[Dataset entries]
= Beginning of Section =
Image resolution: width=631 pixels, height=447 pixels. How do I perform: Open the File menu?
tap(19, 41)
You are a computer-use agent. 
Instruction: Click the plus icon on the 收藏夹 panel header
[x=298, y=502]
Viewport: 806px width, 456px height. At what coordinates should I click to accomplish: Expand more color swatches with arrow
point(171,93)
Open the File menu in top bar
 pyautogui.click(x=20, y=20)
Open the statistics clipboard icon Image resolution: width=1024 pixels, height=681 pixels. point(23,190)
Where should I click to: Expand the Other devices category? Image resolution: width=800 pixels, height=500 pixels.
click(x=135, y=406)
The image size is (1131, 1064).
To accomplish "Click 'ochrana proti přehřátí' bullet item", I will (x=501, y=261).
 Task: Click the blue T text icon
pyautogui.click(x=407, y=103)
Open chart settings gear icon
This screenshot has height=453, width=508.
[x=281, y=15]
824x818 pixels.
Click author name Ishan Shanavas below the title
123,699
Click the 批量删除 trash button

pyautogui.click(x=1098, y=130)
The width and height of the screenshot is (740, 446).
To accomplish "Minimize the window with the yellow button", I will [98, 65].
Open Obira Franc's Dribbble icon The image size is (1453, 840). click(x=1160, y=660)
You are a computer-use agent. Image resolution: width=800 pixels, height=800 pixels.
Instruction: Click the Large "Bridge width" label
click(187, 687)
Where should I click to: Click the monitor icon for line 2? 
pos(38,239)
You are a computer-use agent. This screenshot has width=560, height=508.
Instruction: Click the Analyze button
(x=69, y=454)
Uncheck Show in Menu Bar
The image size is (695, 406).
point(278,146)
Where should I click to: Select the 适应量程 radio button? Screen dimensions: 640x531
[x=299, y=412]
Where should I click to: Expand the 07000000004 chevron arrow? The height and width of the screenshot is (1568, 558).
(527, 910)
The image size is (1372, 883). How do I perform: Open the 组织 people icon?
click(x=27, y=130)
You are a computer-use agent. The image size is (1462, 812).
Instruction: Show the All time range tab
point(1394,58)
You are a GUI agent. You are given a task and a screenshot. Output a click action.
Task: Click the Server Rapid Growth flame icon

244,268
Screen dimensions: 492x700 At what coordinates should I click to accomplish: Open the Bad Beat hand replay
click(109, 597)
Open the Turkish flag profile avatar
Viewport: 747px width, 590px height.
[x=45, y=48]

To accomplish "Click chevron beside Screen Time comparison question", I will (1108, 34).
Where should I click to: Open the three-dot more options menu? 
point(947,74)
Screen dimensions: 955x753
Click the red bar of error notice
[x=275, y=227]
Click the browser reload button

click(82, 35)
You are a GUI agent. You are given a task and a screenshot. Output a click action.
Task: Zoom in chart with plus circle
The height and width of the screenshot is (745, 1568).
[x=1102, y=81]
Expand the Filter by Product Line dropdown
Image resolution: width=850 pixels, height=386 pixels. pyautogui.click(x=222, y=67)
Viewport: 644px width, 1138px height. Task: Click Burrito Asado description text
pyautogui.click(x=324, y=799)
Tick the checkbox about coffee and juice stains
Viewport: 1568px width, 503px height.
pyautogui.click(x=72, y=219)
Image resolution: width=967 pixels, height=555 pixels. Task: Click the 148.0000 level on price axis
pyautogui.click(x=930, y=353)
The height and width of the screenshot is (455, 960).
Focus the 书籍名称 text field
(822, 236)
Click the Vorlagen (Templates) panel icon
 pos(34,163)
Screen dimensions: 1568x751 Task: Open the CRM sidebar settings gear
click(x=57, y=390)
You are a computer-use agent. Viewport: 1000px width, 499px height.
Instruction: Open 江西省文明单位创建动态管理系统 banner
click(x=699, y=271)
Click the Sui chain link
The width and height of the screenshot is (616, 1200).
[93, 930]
= End of Section =
EXERCISE -> All of the entries need to be given again, word for word.

YOUR SOLUTION ->
Image resolution: width=631 pixels, height=447 pixels. How do I perform: Open the File menu?
tap(19, 41)
You are a computer-use agent. 
Instruction: Click the plus icon on the 收藏夹 panel header
[x=298, y=502]
Viewport: 806px width, 456px height. At what coordinates should I click to accomplish: Expand more color swatches with arrow
point(171,93)
Open the File menu in top bar
 pyautogui.click(x=20, y=20)
Open the statistics clipboard icon Image resolution: width=1024 pixels, height=681 pixels. point(23,190)
Where should I click to: Expand the Other devices category? Image resolution: width=800 pixels, height=500 pixels.
click(x=135, y=406)
The image size is (1131, 1064).
To accomplish "Click 'ochrana proti přehřátí' bullet item", I will (x=501, y=261).
 Task: Click the blue T text icon
pyautogui.click(x=407, y=103)
Open chart settings gear icon
This screenshot has height=453, width=508.
[x=281, y=15]
824x818 pixels.
Click author name Ishan Shanavas below the title
123,699
Click the 批量删除 trash button

pyautogui.click(x=1098, y=130)
The width and height of the screenshot is (740, 446).
To accomplish "Minimize the window with the yellow button", I will [98, 65].
Open Obira Franc's Dribbble icon The image size is (1453, 840). click(x=1160, y=660)
You are a computer-use agent. Image resolution: width=800 pixels, height=800 pixels.
Instruction: Click the Large "Bridge width" label
click(187, 687)
Where should I click to: Click the monitor icon for line 2? 
pos(38,239)
You are a computer-use agent. This screenshot has width=560, height=508.
Instruction: Click the Analyze button
(x=69, y=454)
Uncheck Show in Menu Bar
The image size is (695, 406).
point(278,146)
Where should I click to: Select the 适应量程 radio button? Screen dimensions: 640x531
[x=299, y=412]
Where should I click to: Expand the 07000000004 chevron arrow? The height and width of the screenshot is (1568, 558).
(527, 910)
The image size is (1372, 883). How do I perform: Open the 组织 people icon?
click(x=27, y=130)
You are a computer-use agent. The image size is (1462, 812).
Instruction: Show the All time range tab
point(1394,58)
You are a GUI agent. You are given a task and a screenshot. Output a click action.
Task: Click the Server Rapid Growth flame icon

244,268
Screen dimensions: 492x700 At what coordinates should I click to accomplish: Open the Bad Beat hand replay
click(109, 597)
Open the Turkish flag profile avatar
Viewport: 747px width, 590px height.
[x=45, y=48]

To accomplish "Click chevron beside Screen Time comparison question", I will (1108, 34).
Where should I click to: Open the three-dot more options menu? 
point(947,74)
Screen dimensions: 955x753
Click the red bar of error notice
[x=275, y=227]
Click the browser reload button

click(82, 35)
You are a GUI agent. You are given a task and a screenshot. Output a click action.
Task: Zoom in chart with plus circle
The height and width of the screenshot is (745, 1568).
[x=1102, y=81]
Expand the Filter by Product Line dropdown
Image resolution: width=850 pixels, height=386 pixels. pyautogui.click(x=222, y=67)
Viewport: 644px width, 1138px height. Task: Click Burrito Asado description text
pyautogui.click(x=324, y=799)
Tick the checkbox about coffee and juice stains
Viewport: 1568px width, 503px height.
pyautogui.click(x=72, y=219)
Image resolution: width=967 pixels, height=555 pixels. Task: Click the 148.0000 level on price axis
pyautogui.click(x=930, y=353)
The height and width of the screenshot is (455, 960).
Focus the 书籍名称 text field
(822, 236)
Click the Vorlagen (Templates) panel icon
 pos(34,163)
Screen dimensions: 1568x751 Task: Open the CRM sidebar settings gear
click(x=57, y=390)
You are a computer-use agent. Viewport: 1000px width, 499px height.
Instruction: Open 江西省文明单位创建动态管理系统 banner
click(x=699, y=271)
Click the Sui chain link
The width and height of the screenshot is (616, 1200).
[93, 930]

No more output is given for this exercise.